On Standing Up For Yourself
Be the hero you always needed.
This morning, I started thinking about my dad. He was never really there for us, but when he was “there”, it felt like we were a chore.
This memory came to me: When I began designing and learning Photoshop, my dad made me create a flyer for a nightclub he worked at. I was just barely a teenager, and it was fun working on real projects — so I did the flyer without a second thought.
It came out pretty good.
The thing is, my dad got paid for that flyer. He made money off of it. I didn’t see a dime of it. At the time I hadn’t started working professionally, so I didn’t realize how wrong it was. I spoke up anyway and told my mom.
I’m not 100% clear on what exactly happened before or after, but I remember there was lots of yelling, threats of violence, and he put his hands on me. I stuck up for myself, and he refused to have it; he hurt me in retaliation. He made me feel like I didn’t deserve to do good work and get paid for it. Like I didn’t earn the right to be a professional.
After that, I lost some respect for him… among the countless other things that he did and didn’t do that made me lose all respect I could ever have for him.
This memory stuck out because it was the moment I realized that as a professional who is a minority, people could and will walk all over you if you let them. If you are perceived as weak or less than, people will try to take advantage of you. Even your dad.

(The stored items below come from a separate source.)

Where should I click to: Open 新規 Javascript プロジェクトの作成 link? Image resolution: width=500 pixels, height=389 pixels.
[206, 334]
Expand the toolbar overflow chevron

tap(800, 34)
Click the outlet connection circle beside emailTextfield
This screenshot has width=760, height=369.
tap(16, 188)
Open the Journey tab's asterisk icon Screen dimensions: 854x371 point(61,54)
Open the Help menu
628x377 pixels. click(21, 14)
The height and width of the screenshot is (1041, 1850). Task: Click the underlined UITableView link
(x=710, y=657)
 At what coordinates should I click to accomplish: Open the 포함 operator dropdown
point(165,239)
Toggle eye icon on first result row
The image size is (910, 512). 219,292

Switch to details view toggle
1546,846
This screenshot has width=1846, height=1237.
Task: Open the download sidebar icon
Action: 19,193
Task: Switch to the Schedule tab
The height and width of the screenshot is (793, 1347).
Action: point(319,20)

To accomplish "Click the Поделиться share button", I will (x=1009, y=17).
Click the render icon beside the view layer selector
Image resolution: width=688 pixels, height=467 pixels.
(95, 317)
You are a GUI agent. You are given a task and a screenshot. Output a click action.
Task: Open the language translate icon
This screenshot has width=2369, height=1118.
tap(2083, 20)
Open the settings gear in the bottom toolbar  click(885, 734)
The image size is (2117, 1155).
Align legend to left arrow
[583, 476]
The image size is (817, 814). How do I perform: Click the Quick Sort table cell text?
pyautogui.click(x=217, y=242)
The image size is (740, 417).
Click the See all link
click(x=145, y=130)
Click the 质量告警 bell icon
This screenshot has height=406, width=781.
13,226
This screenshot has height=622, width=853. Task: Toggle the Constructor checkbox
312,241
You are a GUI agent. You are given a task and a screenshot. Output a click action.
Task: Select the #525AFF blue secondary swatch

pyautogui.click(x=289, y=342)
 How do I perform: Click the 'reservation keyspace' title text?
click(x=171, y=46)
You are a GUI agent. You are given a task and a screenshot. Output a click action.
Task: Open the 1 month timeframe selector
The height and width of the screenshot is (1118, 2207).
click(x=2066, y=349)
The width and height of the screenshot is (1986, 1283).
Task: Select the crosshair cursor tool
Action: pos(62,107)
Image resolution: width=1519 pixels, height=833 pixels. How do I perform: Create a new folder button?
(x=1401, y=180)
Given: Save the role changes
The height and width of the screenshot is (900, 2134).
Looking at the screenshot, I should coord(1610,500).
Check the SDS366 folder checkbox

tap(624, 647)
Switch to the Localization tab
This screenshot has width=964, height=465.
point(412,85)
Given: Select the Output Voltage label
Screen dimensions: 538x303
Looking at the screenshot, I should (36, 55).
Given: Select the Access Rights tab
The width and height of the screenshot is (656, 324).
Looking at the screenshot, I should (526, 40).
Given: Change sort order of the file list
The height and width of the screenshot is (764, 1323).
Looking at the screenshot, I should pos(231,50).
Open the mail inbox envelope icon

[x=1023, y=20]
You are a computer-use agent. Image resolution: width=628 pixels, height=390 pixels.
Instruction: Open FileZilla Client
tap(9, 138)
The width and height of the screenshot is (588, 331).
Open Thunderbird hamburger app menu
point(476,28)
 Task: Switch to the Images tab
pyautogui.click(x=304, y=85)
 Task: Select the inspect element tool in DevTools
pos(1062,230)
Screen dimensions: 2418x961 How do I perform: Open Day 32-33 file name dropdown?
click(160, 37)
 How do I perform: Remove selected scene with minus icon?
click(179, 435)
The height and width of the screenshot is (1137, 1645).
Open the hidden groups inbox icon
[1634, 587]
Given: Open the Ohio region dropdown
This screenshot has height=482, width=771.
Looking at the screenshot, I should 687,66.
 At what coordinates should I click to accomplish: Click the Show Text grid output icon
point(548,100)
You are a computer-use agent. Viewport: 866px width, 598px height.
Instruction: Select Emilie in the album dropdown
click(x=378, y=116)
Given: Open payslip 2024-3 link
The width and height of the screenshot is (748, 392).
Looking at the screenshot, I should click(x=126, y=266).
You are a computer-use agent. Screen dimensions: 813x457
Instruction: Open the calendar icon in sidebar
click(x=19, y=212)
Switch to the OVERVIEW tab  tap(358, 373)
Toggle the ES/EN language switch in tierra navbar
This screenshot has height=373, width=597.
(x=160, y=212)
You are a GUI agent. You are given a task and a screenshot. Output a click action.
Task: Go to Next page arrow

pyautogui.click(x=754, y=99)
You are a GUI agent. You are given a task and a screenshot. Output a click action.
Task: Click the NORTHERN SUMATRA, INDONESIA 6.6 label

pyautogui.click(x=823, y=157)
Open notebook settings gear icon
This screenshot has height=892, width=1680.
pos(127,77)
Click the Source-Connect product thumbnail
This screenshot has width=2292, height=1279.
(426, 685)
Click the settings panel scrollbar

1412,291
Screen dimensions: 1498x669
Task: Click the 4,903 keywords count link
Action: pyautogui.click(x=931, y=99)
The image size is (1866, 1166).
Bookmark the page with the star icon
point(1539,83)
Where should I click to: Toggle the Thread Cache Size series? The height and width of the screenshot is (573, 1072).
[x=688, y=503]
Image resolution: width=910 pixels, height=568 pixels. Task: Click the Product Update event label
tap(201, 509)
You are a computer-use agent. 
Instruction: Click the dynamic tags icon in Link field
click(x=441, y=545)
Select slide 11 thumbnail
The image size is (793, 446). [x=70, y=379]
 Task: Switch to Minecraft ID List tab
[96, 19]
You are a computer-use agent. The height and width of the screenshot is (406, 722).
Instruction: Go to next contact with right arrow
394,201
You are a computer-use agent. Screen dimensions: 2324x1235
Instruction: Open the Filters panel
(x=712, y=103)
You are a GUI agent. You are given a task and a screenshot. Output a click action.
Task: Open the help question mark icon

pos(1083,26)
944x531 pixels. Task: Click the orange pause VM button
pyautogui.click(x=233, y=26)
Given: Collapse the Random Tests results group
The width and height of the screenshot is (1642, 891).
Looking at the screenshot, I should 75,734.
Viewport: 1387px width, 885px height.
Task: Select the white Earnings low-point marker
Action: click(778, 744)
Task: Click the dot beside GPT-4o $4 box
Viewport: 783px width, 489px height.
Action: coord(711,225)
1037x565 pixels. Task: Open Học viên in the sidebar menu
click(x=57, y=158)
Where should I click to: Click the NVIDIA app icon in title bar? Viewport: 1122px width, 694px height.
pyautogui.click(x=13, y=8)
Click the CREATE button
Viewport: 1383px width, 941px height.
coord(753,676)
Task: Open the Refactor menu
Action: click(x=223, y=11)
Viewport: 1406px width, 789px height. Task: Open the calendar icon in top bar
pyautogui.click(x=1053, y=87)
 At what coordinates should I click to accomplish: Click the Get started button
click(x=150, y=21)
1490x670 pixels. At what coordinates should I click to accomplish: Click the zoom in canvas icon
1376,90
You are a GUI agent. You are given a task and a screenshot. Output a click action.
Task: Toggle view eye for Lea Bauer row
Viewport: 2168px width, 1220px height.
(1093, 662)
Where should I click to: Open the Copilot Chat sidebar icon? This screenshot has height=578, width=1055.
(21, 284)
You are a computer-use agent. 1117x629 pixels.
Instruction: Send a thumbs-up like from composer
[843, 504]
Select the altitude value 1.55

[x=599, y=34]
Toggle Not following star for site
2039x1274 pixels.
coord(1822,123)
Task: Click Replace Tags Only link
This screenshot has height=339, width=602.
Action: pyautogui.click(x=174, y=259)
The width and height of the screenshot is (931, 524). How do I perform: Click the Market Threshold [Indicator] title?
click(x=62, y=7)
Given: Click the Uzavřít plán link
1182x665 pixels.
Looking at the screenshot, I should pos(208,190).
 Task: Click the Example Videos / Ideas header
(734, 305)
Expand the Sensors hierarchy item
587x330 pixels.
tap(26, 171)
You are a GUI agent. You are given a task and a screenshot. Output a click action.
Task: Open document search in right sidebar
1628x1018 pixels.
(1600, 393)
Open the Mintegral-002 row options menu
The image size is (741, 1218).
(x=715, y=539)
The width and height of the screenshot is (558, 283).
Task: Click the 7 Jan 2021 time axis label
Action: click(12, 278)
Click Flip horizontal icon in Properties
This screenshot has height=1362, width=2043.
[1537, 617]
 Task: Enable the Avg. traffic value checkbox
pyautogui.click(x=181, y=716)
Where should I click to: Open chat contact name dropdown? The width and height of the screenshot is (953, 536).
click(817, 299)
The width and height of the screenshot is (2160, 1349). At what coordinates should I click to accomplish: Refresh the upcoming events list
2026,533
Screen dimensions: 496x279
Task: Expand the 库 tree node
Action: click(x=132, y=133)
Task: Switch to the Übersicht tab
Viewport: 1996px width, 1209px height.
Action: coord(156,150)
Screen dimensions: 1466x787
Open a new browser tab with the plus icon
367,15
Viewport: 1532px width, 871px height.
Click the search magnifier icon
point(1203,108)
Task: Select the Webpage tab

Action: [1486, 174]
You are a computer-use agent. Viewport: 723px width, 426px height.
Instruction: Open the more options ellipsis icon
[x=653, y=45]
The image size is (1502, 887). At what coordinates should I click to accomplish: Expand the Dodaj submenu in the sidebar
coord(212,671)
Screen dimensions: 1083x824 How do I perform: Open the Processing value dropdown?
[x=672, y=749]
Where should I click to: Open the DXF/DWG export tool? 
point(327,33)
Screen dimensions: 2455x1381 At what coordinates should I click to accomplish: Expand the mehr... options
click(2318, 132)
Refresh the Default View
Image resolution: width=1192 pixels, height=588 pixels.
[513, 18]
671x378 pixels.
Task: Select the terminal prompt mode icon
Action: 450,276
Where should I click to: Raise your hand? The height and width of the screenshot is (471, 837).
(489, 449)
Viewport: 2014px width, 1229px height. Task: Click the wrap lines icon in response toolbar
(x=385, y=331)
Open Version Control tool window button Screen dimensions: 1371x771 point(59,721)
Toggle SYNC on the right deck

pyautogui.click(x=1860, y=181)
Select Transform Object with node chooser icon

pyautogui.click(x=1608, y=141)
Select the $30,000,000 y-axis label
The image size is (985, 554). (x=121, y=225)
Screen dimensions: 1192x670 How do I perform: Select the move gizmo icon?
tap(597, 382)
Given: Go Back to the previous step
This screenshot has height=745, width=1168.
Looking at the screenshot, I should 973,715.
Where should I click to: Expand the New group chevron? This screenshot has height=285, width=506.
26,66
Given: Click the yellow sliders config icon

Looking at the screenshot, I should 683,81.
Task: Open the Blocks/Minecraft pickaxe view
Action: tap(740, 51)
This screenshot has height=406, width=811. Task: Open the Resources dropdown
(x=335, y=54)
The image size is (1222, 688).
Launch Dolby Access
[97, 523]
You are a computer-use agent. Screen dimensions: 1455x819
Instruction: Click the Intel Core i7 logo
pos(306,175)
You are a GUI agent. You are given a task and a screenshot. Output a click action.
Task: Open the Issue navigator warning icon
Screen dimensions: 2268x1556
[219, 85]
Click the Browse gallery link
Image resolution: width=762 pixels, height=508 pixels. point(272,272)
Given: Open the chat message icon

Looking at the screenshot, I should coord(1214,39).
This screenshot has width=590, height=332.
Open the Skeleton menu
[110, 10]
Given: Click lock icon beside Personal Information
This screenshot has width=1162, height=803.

“people can and will walk all over you if you let them.”
Since then I have learned the hard way that any and all freelance projects need to be signed contracts, a clear statement of work and a clear payment schedule. I have learned the hard way that even the nicest of clients will refuse to pay you once work is done. I have learned the hard way that you can get fucked over and not realize it until much later. I have learned the hard way that you can be talented, do great work and still encounter people in tech who will refuse to see those things. Instead, they choose to see you as “lesser.” I have learned the hard way that the only person who cares is me, so I have to stick up for myself.
That’s not to say clients or companies or people in tech are bad. They’re not. I am grateful and fortunate enough to have worked with really great clients and businesses in the past. However, in this industry, people like me have to approach these kinds of things more seriously. We have to work harder to prove our worth and earn respect. We have to put systems in place that protect our business. And even then, they can still ignore us. They can still not pay us. They can still treat us poorly. They can still be racist or sexist or ageist.
This attitude comes not without consequences: I often get labeled as “angry” or “mean.” The truth is, I am not a mean person. I simply approach my work in a serious and direct manner, because I deserve to be respected and treated fairly. I worked hard to get here; there’s no way I’m going to let anyone or anything pull me back. Because I have experienced how badly it sucks to be burned. So with my approach, I am demanding to be respected and taken seriously. A man would get applauded for this same attitude. But for me? “Mean, angry, not nice.”
This morning’s memory was timely: A tweet about my advice to young people of color got posted today as well.
I said this because I want people to know that the boxes others place them in do not fence. They are imaginary. If you’re at an interview and the interviewer thinks you’re a complete joke because you’re young? Move on and don’t worry about it because your age doesn’t have anything to do with the caliber of your work. (This happened to me)
If a potential employer or company wants to pay you less because you’re young and “have fewer expenses,” demand that you get paid what you deserve. (This happened to me)
If your invoices don’t get paid and the client thinks it’s okay not to pay you, send invoices with late fees and either take them to small claims court and hire a lawyer to send them a letter. (This happened to me)
If you get treated poorly at a conference/event because you’re a woman or a minority or are young, remove yourself from the situation because it’s not worth it to engage with people who are close-minded. (This happened to me)
There will be people out there who see you as less-than, but those people do not matter because there are so many others out there who will see your light and magic. They will see your talent and respect your work. They will be on your team and you on theirs. We have to support each other, uplift each other, create a community that will last for future generations.
I want to acknowledge and thank the incredibly kind people who believed in me, who stood by me, who uplifted me. I am so grateful for the clients and companies I have worked with who thought in me. Thank you all so much.